Automated detection of cryptocurrency investment scams at scale
Repository URI
Repository DOI
Change log
Authors
Abstract
The ecosystem of cryptocurrencies has grown and changed significantly since Bitcoin’s inception in 2008 (Nakamoto, 2008). Similarly, the number of people using cryptocurrencies as a means of investment, speculation and form of payment has risen over the past few years. This expansion, however, has opened opportunities for cybercriminals, leading to an increase in cryptocurrency-related scams. Although extensive research has been carried out in relation to this type of scam, there is limited research that analyses the textual content from online forums and social media to identify cryptocurrency investment scams at scale in an automated manner. This thesis addresses this gap by employing machine learning models to detect cryptocurrency investment scams through the analysis of textual conversations, offering insights into the evolution of scam luring tactics and the monetary impact these fraudulent schemes have in society.

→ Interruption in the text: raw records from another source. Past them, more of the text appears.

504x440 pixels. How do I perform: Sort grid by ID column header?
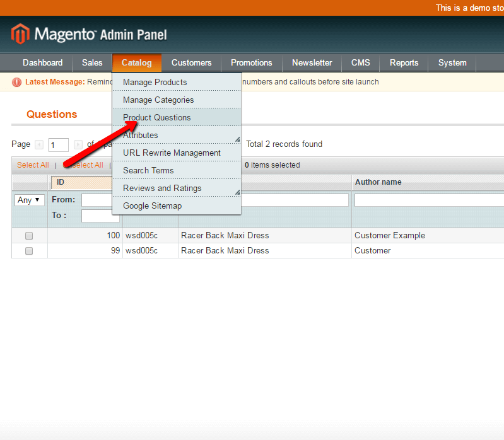pyautogui.click(x=61, y=182)
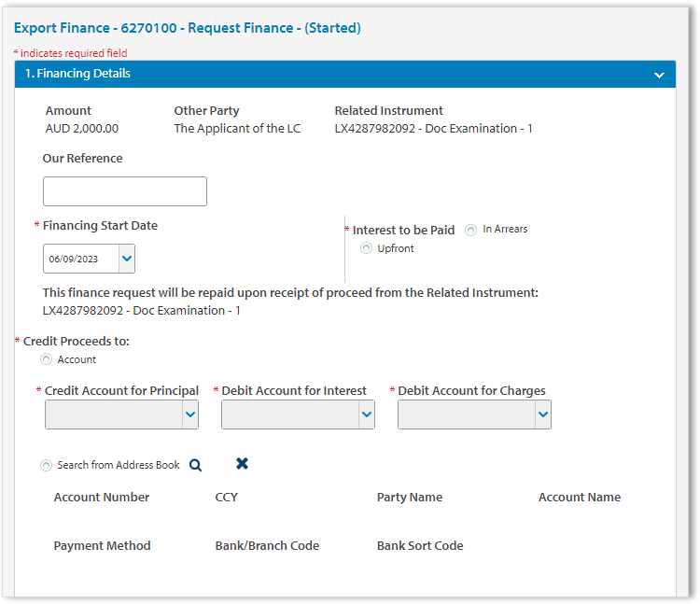Select the Search from Address Book option
The height and width of the screenshot is (604, 700).
[47, 465]
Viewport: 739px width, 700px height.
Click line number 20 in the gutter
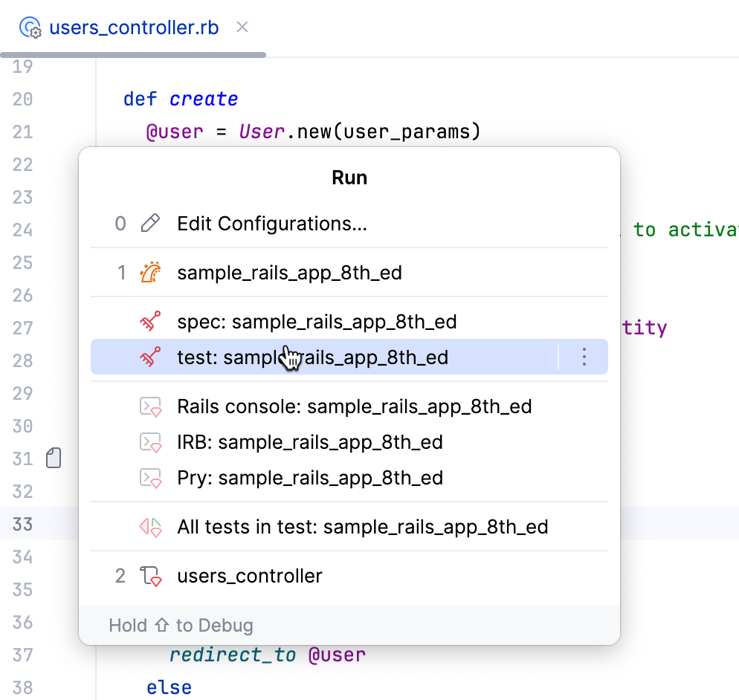pyautogui.click(x=23, y=99)
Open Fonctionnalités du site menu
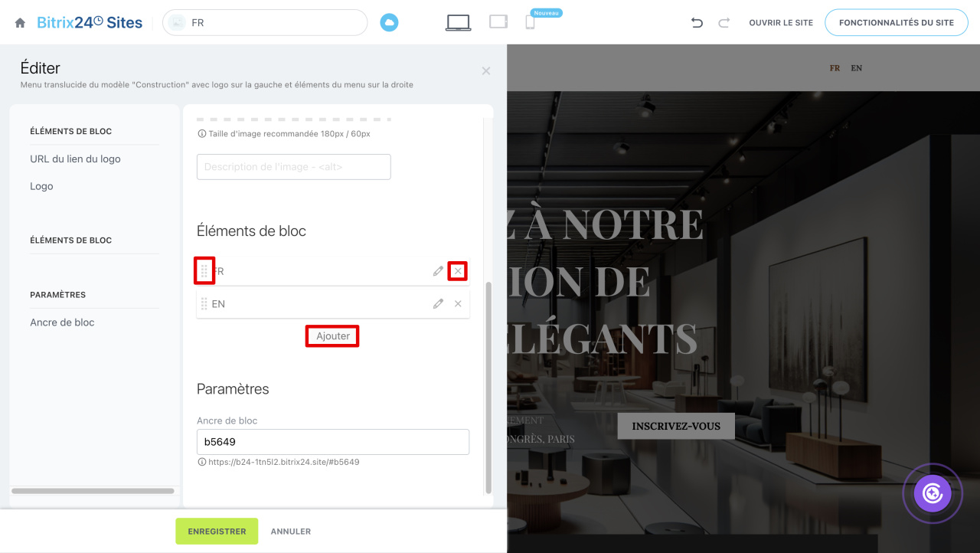 point(897,23)
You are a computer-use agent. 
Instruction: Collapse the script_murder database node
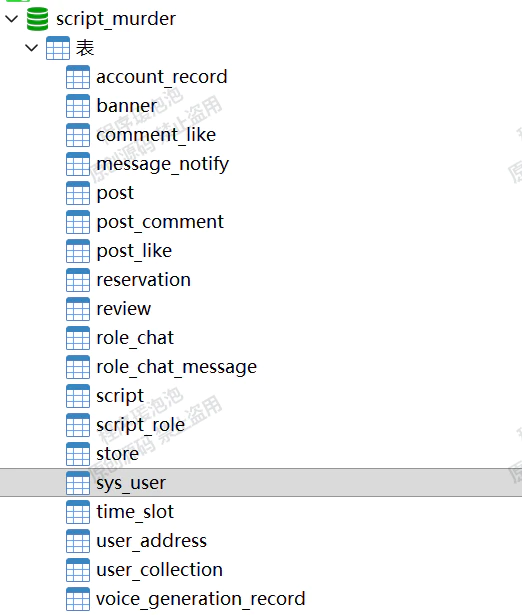[12, 18]
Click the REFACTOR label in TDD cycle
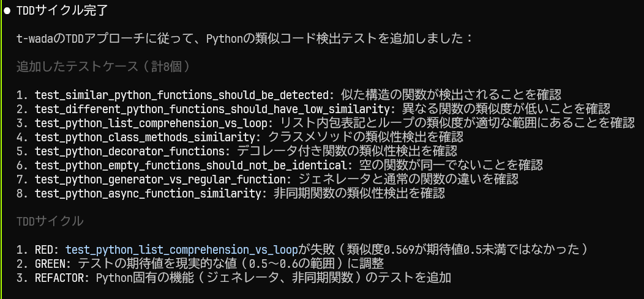Image resolution: width=644 pixels, height=299 pixels. point(59,278)
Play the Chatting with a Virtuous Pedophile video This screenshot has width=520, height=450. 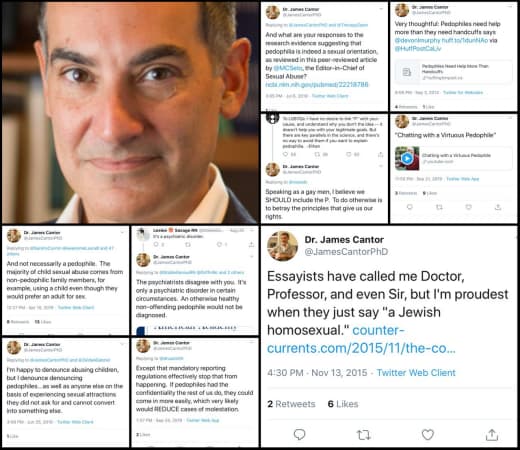407,158
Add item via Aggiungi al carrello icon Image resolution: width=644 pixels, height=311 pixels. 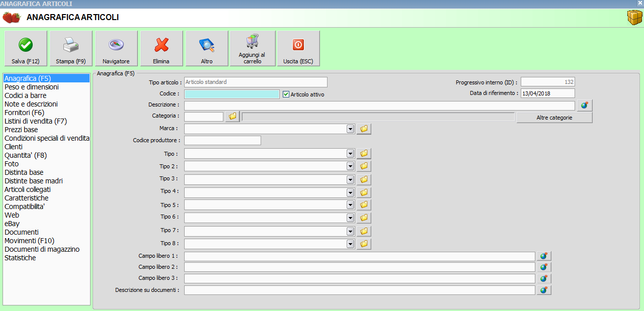(252, 48)

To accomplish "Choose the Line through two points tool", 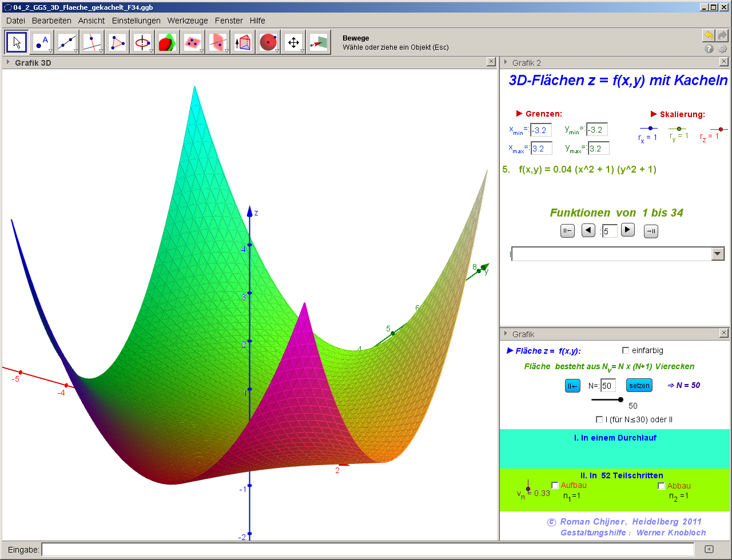I will pos(67,42).
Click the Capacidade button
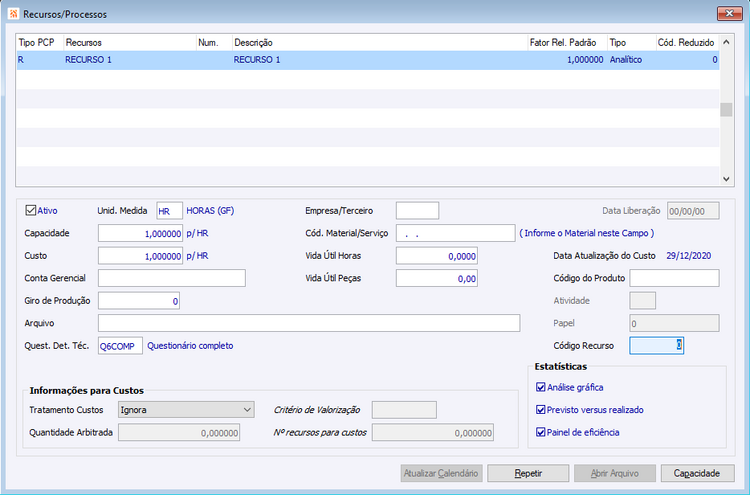The image size is (750, 495). tap(697, 473)

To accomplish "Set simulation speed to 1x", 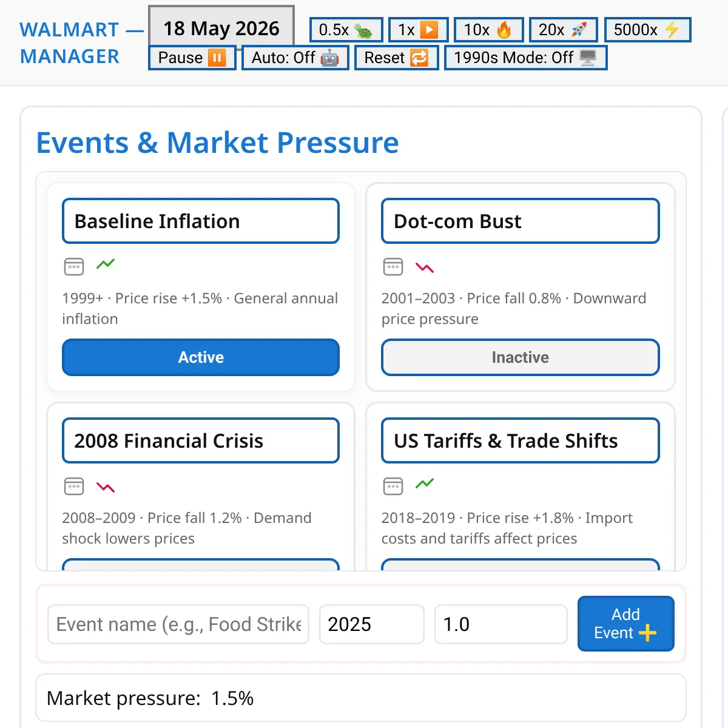I will click(418, 30).
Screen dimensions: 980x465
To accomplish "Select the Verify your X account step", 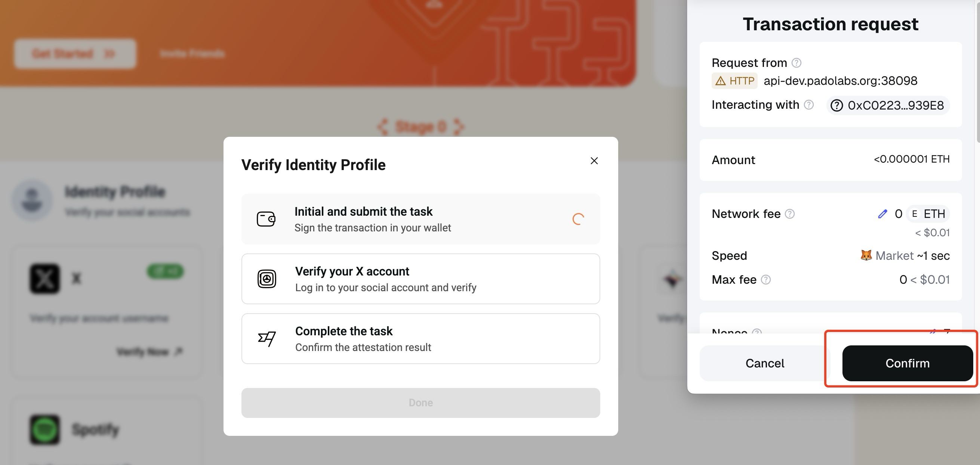I will [420, 279].
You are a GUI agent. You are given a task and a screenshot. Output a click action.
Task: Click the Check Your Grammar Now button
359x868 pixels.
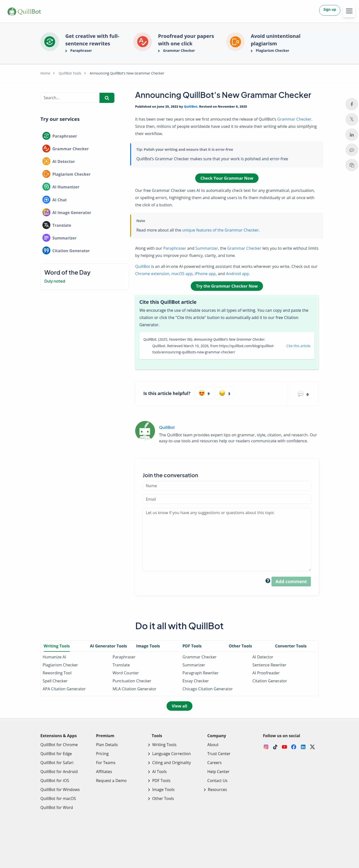[x=227, y=178]
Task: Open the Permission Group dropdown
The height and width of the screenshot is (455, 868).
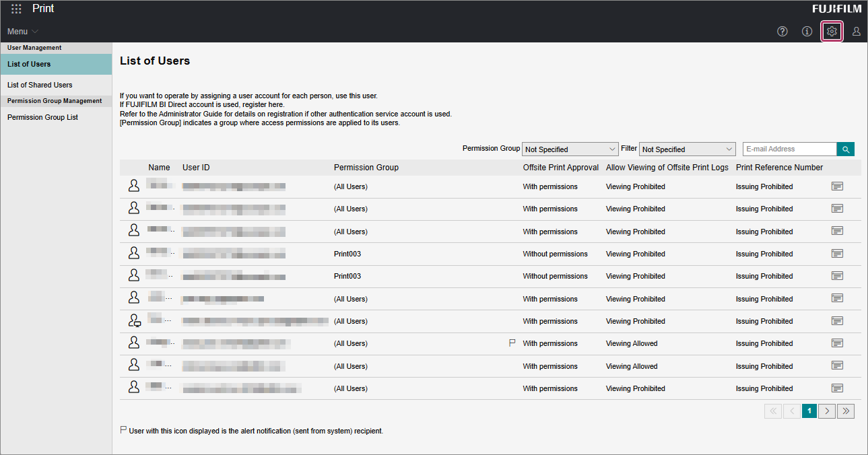Action: tap(570, 149)
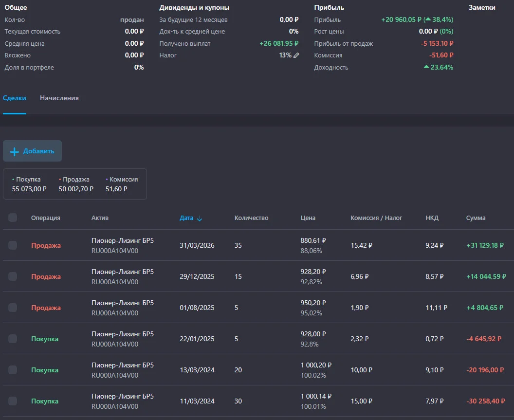Open the Сделки tab
Screen dimensions: 514x420
pos(15,98)
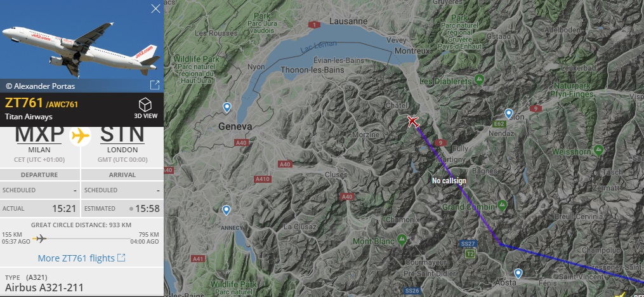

First, in this thesis I use machine learning models for multi-class text classification to identify advertisements of cryptocurrency investment scams. My objective is to develop a highly accurate method for detecting cryptocurrency investment scam advertisements at scale by analysing the text content of posts in online forums and social media. Unlike previous studies that primarily relied on wallet and transaction data for classification, this thesis leverages the text content within forum posts to identify fraudulent schemes. This method provides an alternative scalable solution for early scam detection, potentially improving the effectiveness of existing monitoring systems and broadening the scope of detection in cases where transaction data is limited or unavailable. By testing and comparing several machine learning models, I discover that traditional models such as XGBoost can outperform more advanced deep learning models such as LSTM. However, I also find that the BERT model achieves the best performance without overfitting the training data.
Second, I use this model to identify cryptocurrency investment scam advertisements in the Bitcointalk forum and the lures used by cybercriminals to attract victims into these fraudulent schemes. Once these advertisements and their lures are identified, I investigate their frequency change over 13 years. The main findings show that the forum’s usage reached its peak in 2018 and has decreased by more than 80% since then. I discover that changes in the forum activity seemed to follow Bitcoin price cycles up until 2018. The popularity of the forum has since fallen, probably due to users move to other online platforms. The findings also show that cryptocurrency scam advertisements on Bitcointalk reached a maximum of 85 per day in January 2018. A transition in scam-related keywords used in the forum posts over time is also discovered. From 2014 to 2018, the keyword “Ponzi” was most frequently mentioned, whereas from 2018 to 2021, “HYIP” became more prevalent. The findings also indicate that between 2015 and 2017, cybercriminals lured victims into these fraudulent schemes with promises of financial rewards. However, between 2018 and 2023, they used mainly authoritative and distraction tactics as their primary luring technique. The results show that during the COVID-10 pandemic there was an increased number of cryptocurrency scam advertisements identified in the forum.
Third, I use the BERT model to identify cryptocurrency scam advertisements across four platforms: Bitcointalk, Reddit, YouTube, and mobile applications advertised on 12 modded app markets. The main findings show that the best-performing model is BERT, which is used to identify 94,821 cryptocurrency scam advertisements across all platforms. Subsequently, I analyse the semantic and syntactic characteristics of all cryptocurrency scam advertisements identified. I also explore differences in the number of cryptocurrency investment scam advertisements found within retirement-related subreddits compared with other subreddits focused on investment. The results show that retirement subreddits contain fewer cryptocurrency investment scam advertisements than other investment-focused subreddits.
Finally, I estimate monetary revenues by analysing the transactions of Bitcoin addresses found within each cryptocurrency scam advertisement and linked webpages. The monetary loss estimation from 976 Bitcoin addresses reflects that more than $45 million has been lost with an average loss per transaction of $3,707.35.
In this thesis, I provide a methodology that can help detect cryptocurrency investment scam advertisements proactively by analysing their text content, a technique that has not been used before. I also shed light into the tactics that cybercriminals can employ to lure victims into cryptocurrency investment scams by analysing conversations at scale from several online platforms. The findings can contribute to the development of more effective policies and robust systems, enhancing the detection of cryptocurrency investment scams and protecting users from these deceptive schemes.